15. The Tribunal, considering that two other employees were dealt with leniently, recorded a finding that there was discrimination and victimisation in the case of the respondent in the imposition of the punishment of dismissal, very strangely, without assigning cogent reasons or findings, concluded that there was a need to interfere with the quantum of punishment. I say it is strange because, the Tribunal recorded a positive finding that the amount involved was not meager and more so, in the light of non-dispatching of 279 articles from the Postal Outward Department and falsification of records. In my opinion, the interference with the quantum of punishment is without justification and the exercise of discretion, is capricious and arbitrary.

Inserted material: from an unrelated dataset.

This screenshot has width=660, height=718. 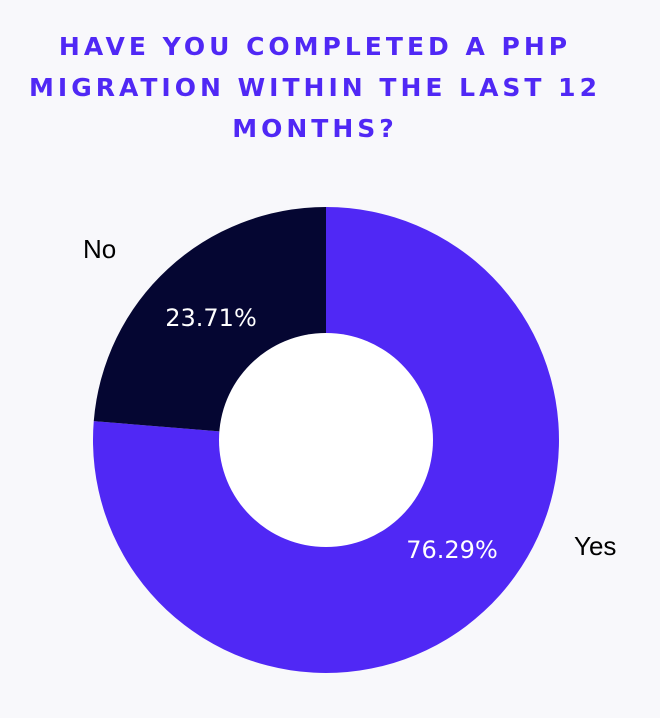 I want to click on slice-value-label-no: 23.71%, so click(x=211, y=318).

In the circumstances, there was no justification for the Tribunal to interfere with the order of dismissal, more appropriately in the light of the charges proved against the respondent. In my view, the Tribunal failed to follow the principles laid down by the Apex Court in the matter of dealing with firm hands when charges proved touch upon the position of trust, honesty and integrity of the employees, more so in a Banking institution. 16. The writ petition is allowed. The award dated 21-02-2008 Annexure-“A” is quashed in so for as it relates to interference with the punishment of dismissal. The award stands modified answering the points of reference by the State Government in the affirmative, holding the dismissal of the respondent from the service, as justified, while rejecting the reference stands.